> [Requirement] From the line containing "Instruction: Clear the" through the last line of the records below, output every line exactly, both ends included, except the pictures.

============

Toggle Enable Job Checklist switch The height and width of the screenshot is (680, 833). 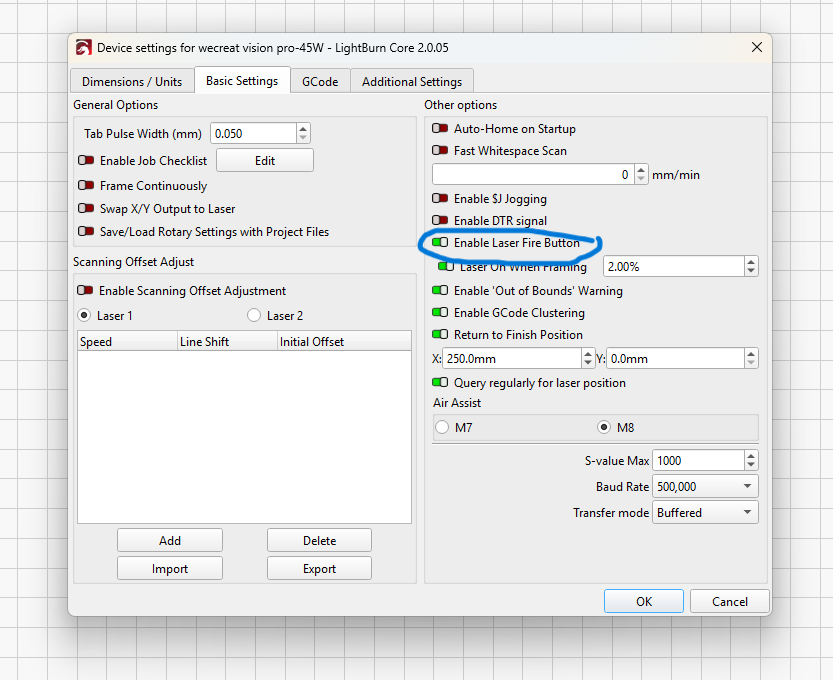[86, 161]
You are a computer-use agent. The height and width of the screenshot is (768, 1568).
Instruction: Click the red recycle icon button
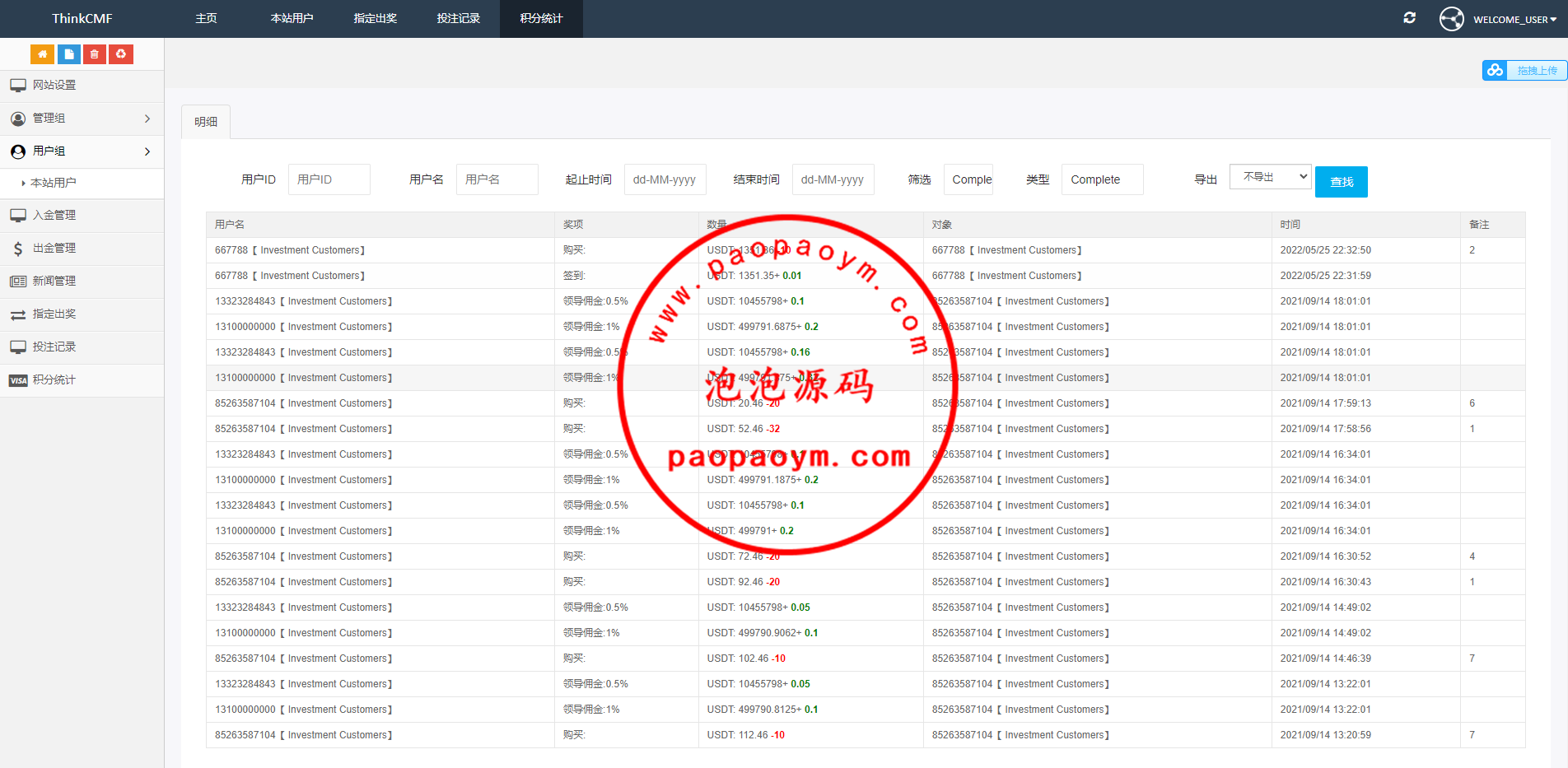[121, 54]
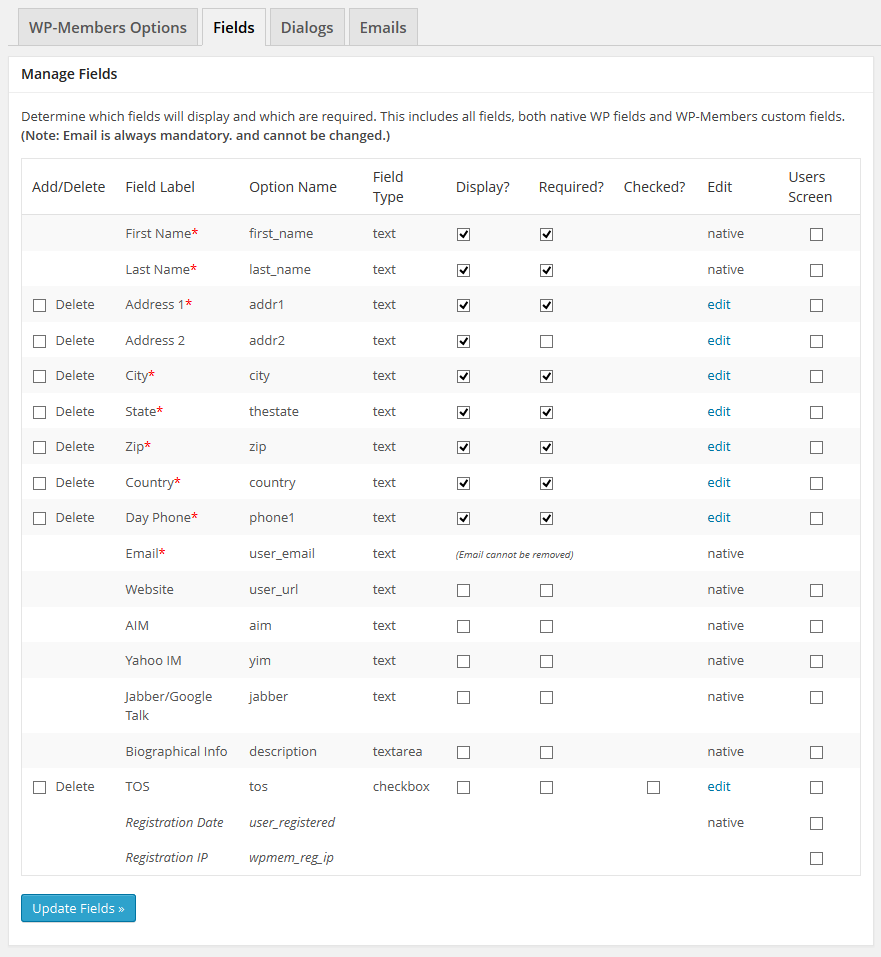Switch to the WP-Members Options tab

click(108, 27)
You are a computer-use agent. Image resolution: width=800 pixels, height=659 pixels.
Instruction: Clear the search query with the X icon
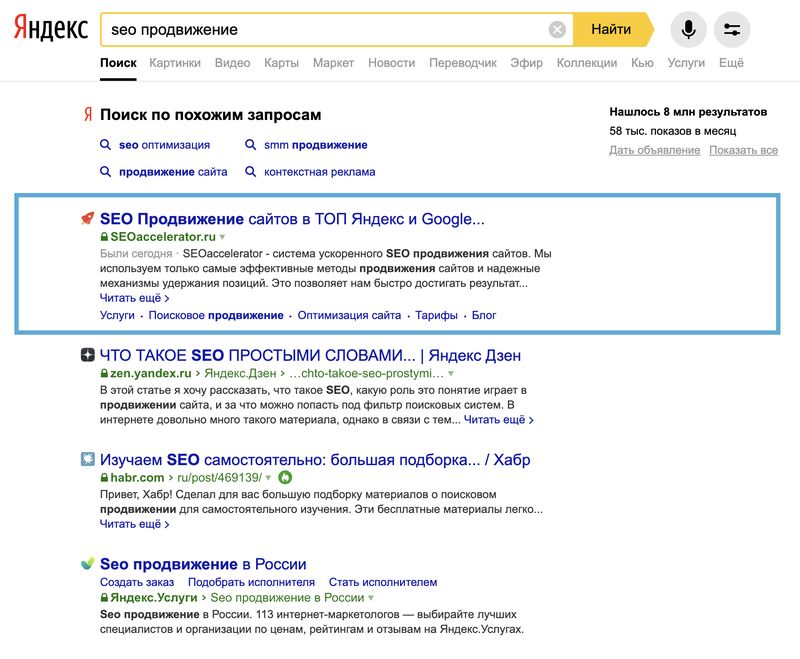(x=557, y=28)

============

> [Exercise result]
Instruction: Clear the search query with the X icon
(x=557, y=28)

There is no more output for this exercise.